TUGAS YANG DIBERIKAN:
**A)** Salin ulang bagian teks tentang UU Perikanan antara "disebutkan pengecualian terhadap" dan "kasus-kasus illegal fishing.", termasuk keduanya, dan tukar "ZEEI" dengan "Zona Ekonomi Eksklusif Indonesia".
**B)** Jawab pertanyaan berikut berdasarkan teks tentang UU Perikanan.
(i) Berapa denda untuk pelanggaran alat tangkap dan fishing ground?
(ii) Menurut Pasal 29 ayat (1), siapa yang boleh melakukan usaha perikanan di wilayah pengelolaan perikanan RI?
(iii) Di mana Kapal Ikan Asing yang ditangkap ditempatkan?

TEKS YANG DIBERIKAN:
Salah satu diantaranya adalah kurang
jelas dan tegasnya isi dari UU nomor 31 Tahun 2004 yang mengatur tentang
Perikanan. Dapat dilihat pada Pasal 8 dan 9 dimana pelanggaran alat tangkap dan
fishing ground hanya dimasukkan dalam kategori pelanggaran dengan denda hanya
Rp 250 juta. Hal semacam itu, seharusnya masuk kategori pidana dengan sanksi
lebih berat. Penguatan aspek legal itu terkait dengan tingginya tingkat
pencurian ikan di perairan Indonesia oleh kapal-kapal asing.
Beberapa pasal yang dianggap “abu-abu”
menyangkut pidana dan pelanggran pada penggunaan alat tangkap dari UU Perikanan
seperti pasal 85 dan 100. Pasal 29 dan 30 tentang Perikanan kurang
memperhatikan nasib nelayan dan kepentingan nasional terhadap pengelolaan
sumber daya laut. Dalam Pasal 29 ayat (1) UU Perikanan tersebut disebutkan
bahwa usaha perikanan di wilayah pengelolaan perikanan RI hanya boleh dilakukan
oleh warga negara RI atau badan hukum Indonesia. Sementara dalam ayat (2)
disebutkan pengecualian terhadap ketentuan sebagaimana dimaksud pada ayat (1)
diberikan kepada orang atau badan hukum asing yang melakukan usaha penangkapan
ikan di ZEEI, sepanjang hal tersebut menyangkut kewajiban negara RI berdasarkan
persetujuan internasional atau ketentuan hukum internasional yang berlaku.
Pasal 29 UU Perikanan tersebut dapat menimbulkan persaingan internal (perang)
antar para nelayan Indonesia sendiri, karena semakin sedikitnya wilayah mereka
untuk mencari ikan.
Selain factor perundang-undangan, ada
beberapa factor lain yang menyebabkan para pelaku IF terus beraksi. Diantaranya
:
1. Minimnya
sarana, prasarana dan biaya operasional penyidik perikanan dalam
menangani kasus-kasus illegal fishing.
2. Tidak adanya
dermaga yang disediakan khusus untuk tambat labuh Kapal Ikan Asing yang
ditangkap, sehingga mereka ditempatkan di dermaga Pangkalan Pendaratan Ikan
(PPI) yang ada sehingga mempengaruhi aktivitas rutin pangkalan/dermaga
tersebut.
3. Belum
tersedianya tempat yang secara khusus untuk menampung Anak Buah Kapal asing non
yustisia selama menunggu pelaksanaan deportasi, sehingga mereka ditempatkan di
lokasi yang terbuka dan kondisi ini dapat mengakibatkan larinya mereka karena
sulitnya pengawasan.

CUPLIKAN DATA:

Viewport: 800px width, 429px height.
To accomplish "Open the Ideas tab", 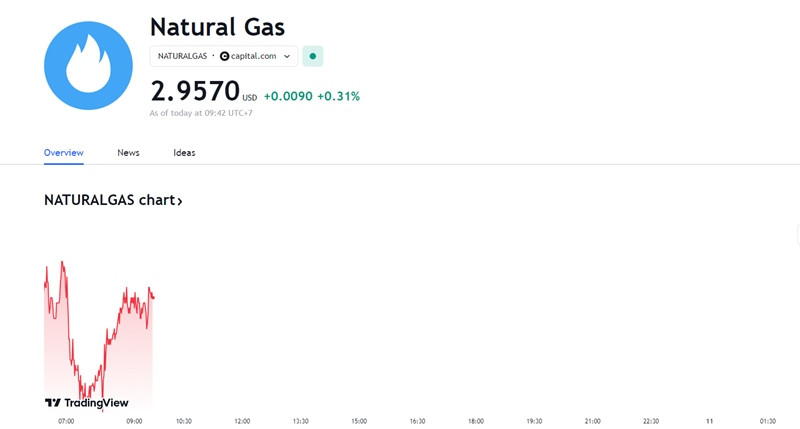I will (x=184, y=153).
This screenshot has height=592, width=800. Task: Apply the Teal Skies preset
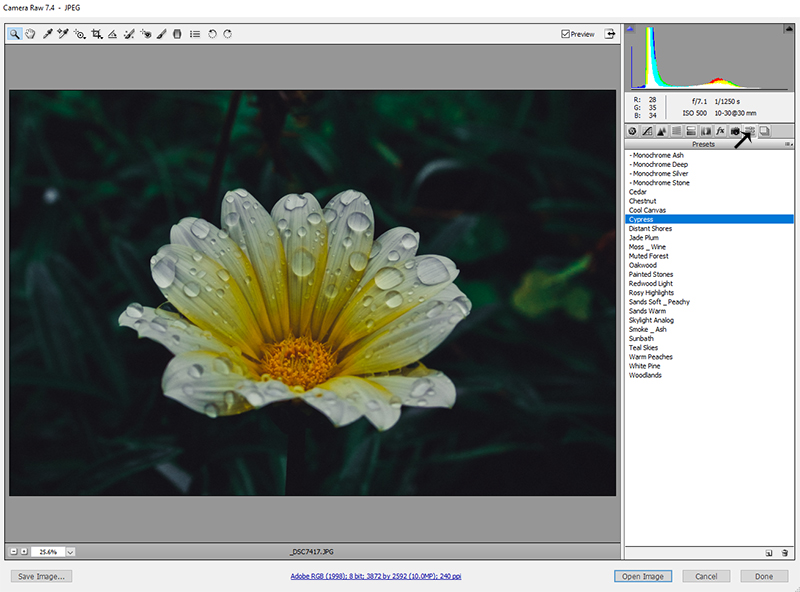(645, 348)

JAWABAN PER TUGAS:
**A)**
disebutkan pengecualian terhadap ketentuan sebagaimana dimaksud pada ayat (1)
diberikan kepada orang atau badan hukum asing yang melakukan usaha penangkapan
ikan di Zona Ekonomi Eksklusif Indonesia, sepanjang hal tersebut menyangkut kewajiban negara RI berdasarkan
persetujuan internasional atau ketentuan hukum internasional yang berlaku.
Pasal 29 UU Perikanan tersebut dapat menimbulkan persaingan internal (perang)
antar para nelayan Indonesia sendiri, karena semakin sedikitnya wilayah mereka
untuk mencari ikan.
Selain factor perundang-undangan, ada
beberapa factor lain yang menyebabkan para pelaku IF terus beraksi. Diantaranya
:
1. Minimnya
sarana, prasarana dan biaya operasional penyidik perikanan dalam
menangani kasus-kasus illegal fishing.

**B)**
(i) Dendanya hanya Rp 250 juta.
(ii) Usaha perikanan hanya boleh dilakukan oleh warga negara RI atau badan hukum Indonesia.
(iii) Kapal Ikan Asing yang ditangkap ditempatkan di dermaga Pangkalan Pendaratan Ikan (PPI) yang ada.